Госпожа Абец приветствовала Леа самой очаровательной улыбкой.
– Моя дорогая, у вас весьма оригинальное платье. Мне нужно взять адрес вашего портного.
И, не ожидая ответа, двинулась навстречу новым гостям. Леа осталась одна в центре гостиной, а вокруг кружились, смеясь и болтая, элегантные надушенные люди с бокалами в руках. Почти все посматривали на тоненькую юную девушку, чью бледность подчеркивала странная широкая черная юбка. Под этими взглядами Леа напряглась, радуясь, что длинное платье скрывает старые и противные черные с золотом лодочки Лизы. Не пытаясь спрятать свое любопытство, она пристально вглядывалась в толпу, внешне такую веселую и непринужденную, такую счастливую от того, что находится здесь. Роскошные туалеты женщин, их драгоценности привносили яркие штрихи в черную массу костюмов мужчин.
– Удивительно, не правда ли? – шепнул ей на ухо Рафаэль.
– Что же здесь удивительного?
– Все эти люди льстятся к врагу.
– А вы, что вы здесь делаете?
– О, я всего лишь жалкий земляной червь. К тому же, как я вам уже говорил, люблю победителей.
– Может, они не всегда ими будут?
– Тише, сердце мое, – произнес он, тревожно оглядываясь. – Неужели вы думаете, – продолжал он, взяв ее под руку и говоря ей на ухо, – что все находящиеся здесь люди не убеждены в полной победе великого рейха?
– Однако в России немецкие войска несут все более значительные потери.
– Тише! Вы хотите, чтобы нас арестовали? Как раз об этом вам не следует ничего знать и уж тем более нельзя это повторять. Примите совет: чаще слушайте радио Парижа, чем радио Лондона. Это не так опасно.
Они остановились у буфета, где Леа одно за другим проглотила пять или шесть пирожных.
– Я словно вижу себя в те времена, когда питался только на вечеринках на левом берегу. Сколько же я мог проглотить бутербродов с лососиной и икрой! Потом это пару дней меня поддерживало. Выпейте, иначе вам станет плохо.
Из соседней гостиной доносились звуки вальса.
– Начинается бал. Как жаль, что я скверный танцор. Мне бы так хотелось закружить вас в своих объятиях под мелодию венского вальса. Пойдемте, осмотрим дом. Я покажу вам спальню Жозефины.
В небольшой комнате толкалось столько людей, что они отказались от мысли туда заглянуть. Они уселись в гостиной чуть в стороне, у стола с превращенной в лампу прекрасной китайской вазой. Льющийся из-под ее абажура свет цвета чайной розы придавал волосам Леа особый отблеск. Мимо прошел довольно полный мужчина среднего роста.

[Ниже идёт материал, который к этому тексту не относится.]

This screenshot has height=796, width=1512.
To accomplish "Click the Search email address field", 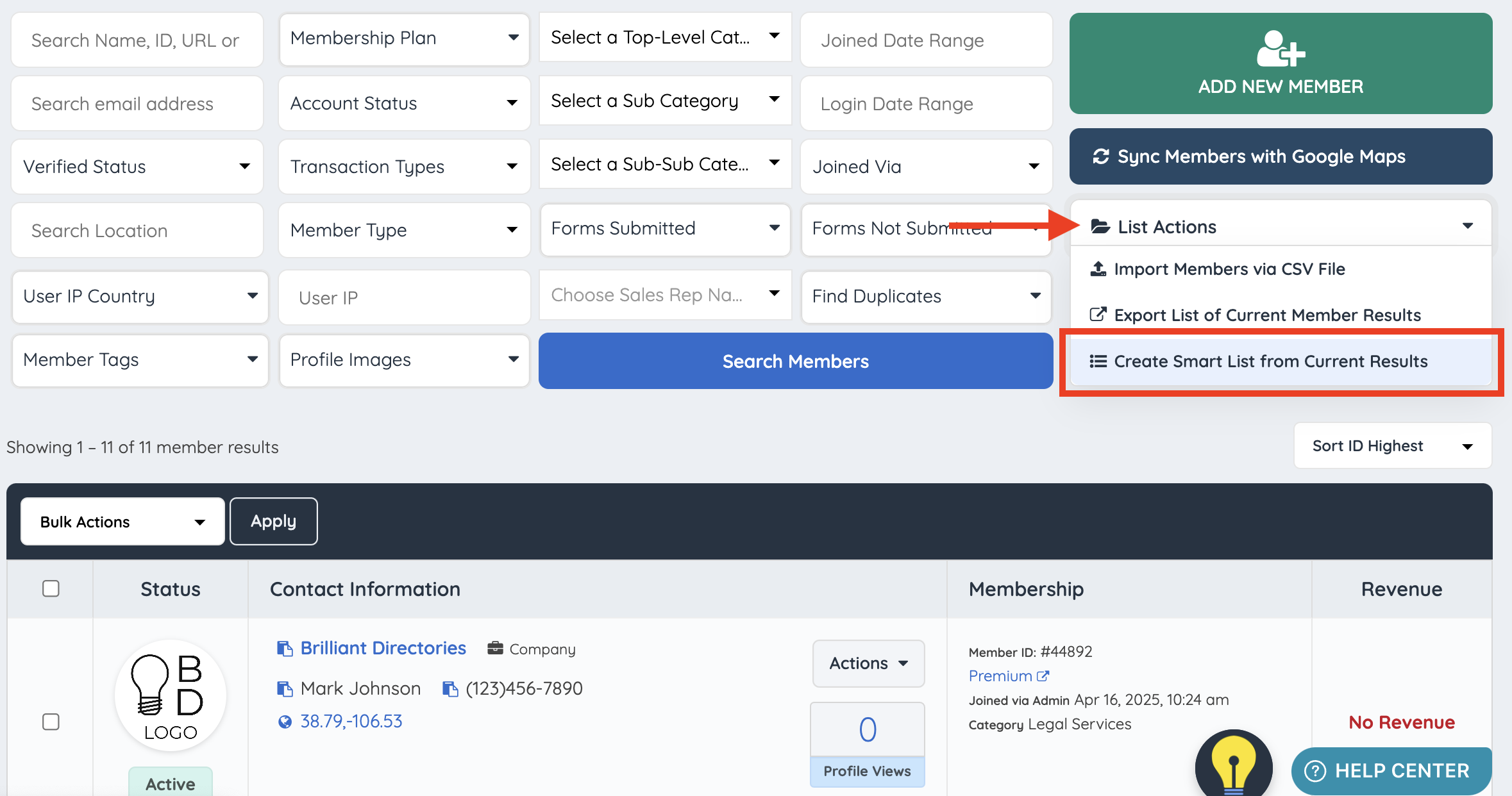I will click(x=137, y=104).
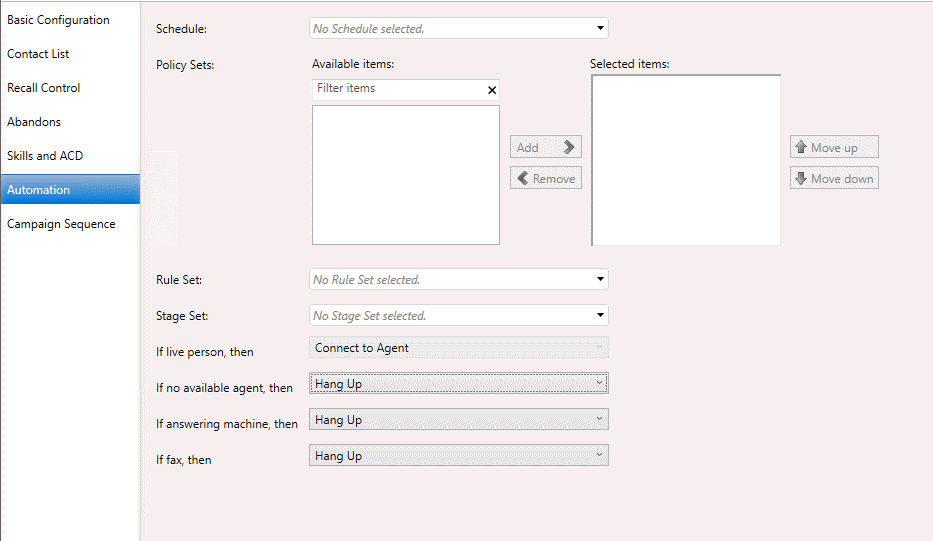Expand the 'If answering machine' dropdown

coord(459,420)
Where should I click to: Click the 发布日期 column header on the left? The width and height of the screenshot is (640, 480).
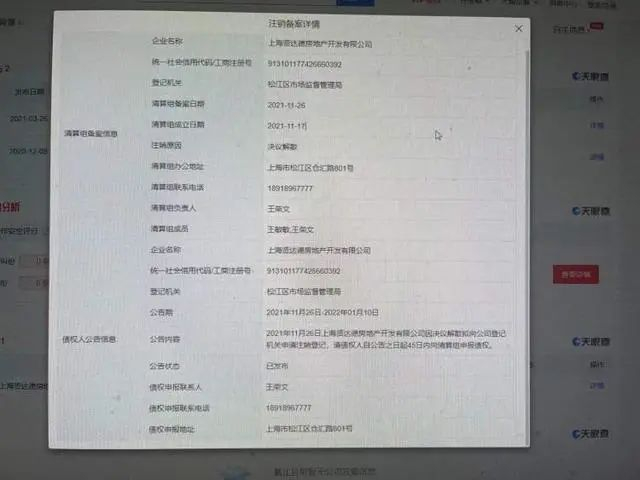[29, 92]
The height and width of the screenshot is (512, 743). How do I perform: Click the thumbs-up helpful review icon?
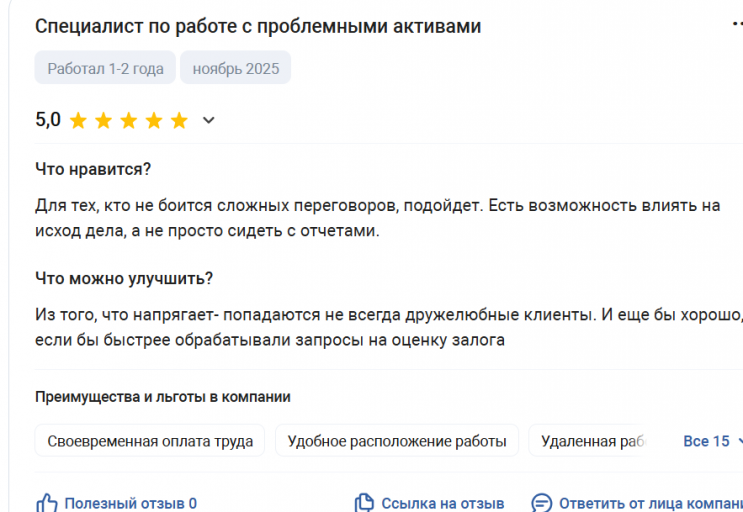pos(46,503)
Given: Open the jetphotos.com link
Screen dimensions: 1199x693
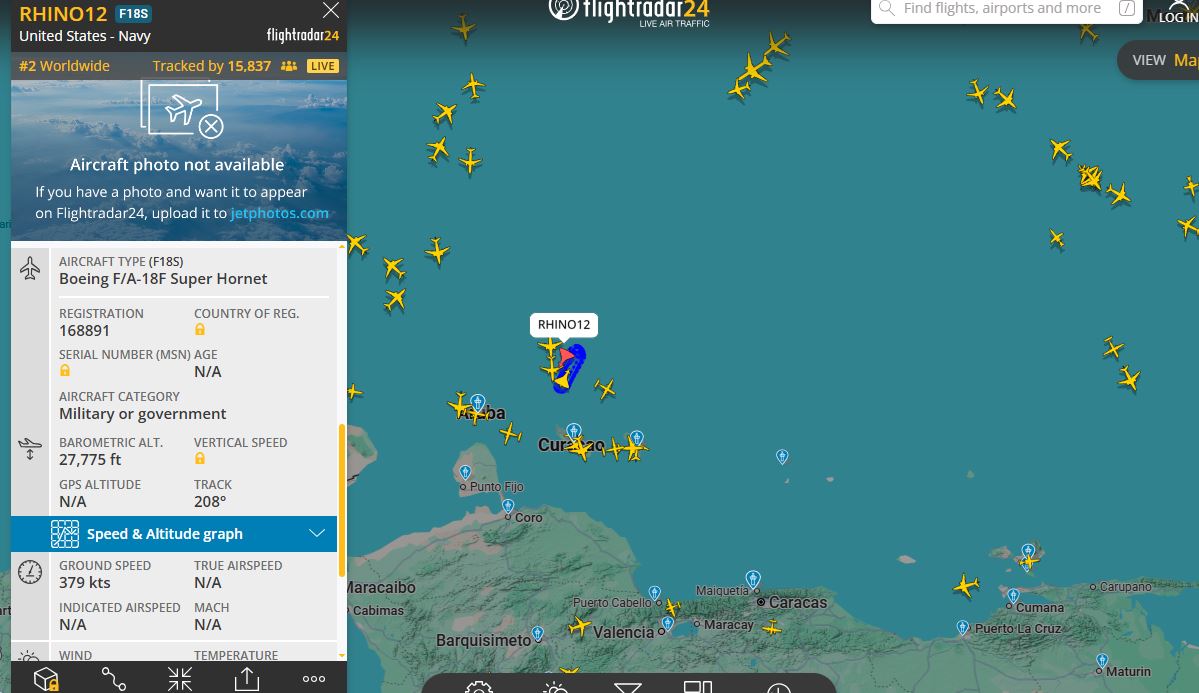Looking at the screenshot, I should 280,213.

– Неужели это мой дорогой издатель собственной персоной?
– Решительно, вас встречаешь повсюду. А эта юная красавица с вами? Познакомьте меня.
– Леа, представляю вам месье Гастона Галлимара, крупного издателя и большого поклонника женщин. Леа Дельмас.
– Не слушайте его, мадемуазель, – сказал Галлимар, усаживаясь рядом.
– Гастон, не могли бы вы подойти на минутку. Посол вас спрашивает.
– Извините, мадемуазель. Не уходите, я сейчас вернусь. Мари, я здесь.
– Это ведь Мари Белл?
– Да, она самая. Очаровательная женщина. Сегодня истинно литературный вечер. Помимо нашего друга Кокто, здесь Жорж Дюамель, Жан Жироду, Робер Бразийяк, красавчик Дриё ла Рошель. Пьер Бенуа с головой ушел в разговор со своим другом Арно Бре-кером…
– Скульптором?
– Да, он только что подготовил свою большую выставку, которая откроется в мае. Смотрите, а вот и двое его коллег, но без его таланта – Бельмондо и Деспьё. Они присоединились к нему. А там Жан Люшер и Эдвиж Фейер…
– Достаточно, прекратите. Это перечисление действует угнетающе…
– Мадемуазель, не подарите ли вы мне танец?
Леа подняла глаза.
– Франсуа… – вскрикнула она.
– Франсуа…
Леа резко поднялась.
– Леа…
Не веря своим глазам, не решаясь коснуться, стояли они друг против друга.
– Забавное место для встречи, – пробормотал Франсуа. – Я забыл, как вы прекрасны. Пойдемте танцевать.
Уже давно Леа не снилось такого приятного сна: она медленно кружится в объятиях мужчины, которого желала, и который явно желал ее. Какое изумительное ощущение испытываешь, плывя по течению! Главное – не просыпаться, не открывать глаз. Она теснее прижалась к Франсуа. Забыла о том, где находится, о людях, которые ее окружали, будь то немцы или французы, о поручении дяди Адриана, о войне, даже о Лоране. Ей хотелось лишь быть женщиной в объятиях мужчины.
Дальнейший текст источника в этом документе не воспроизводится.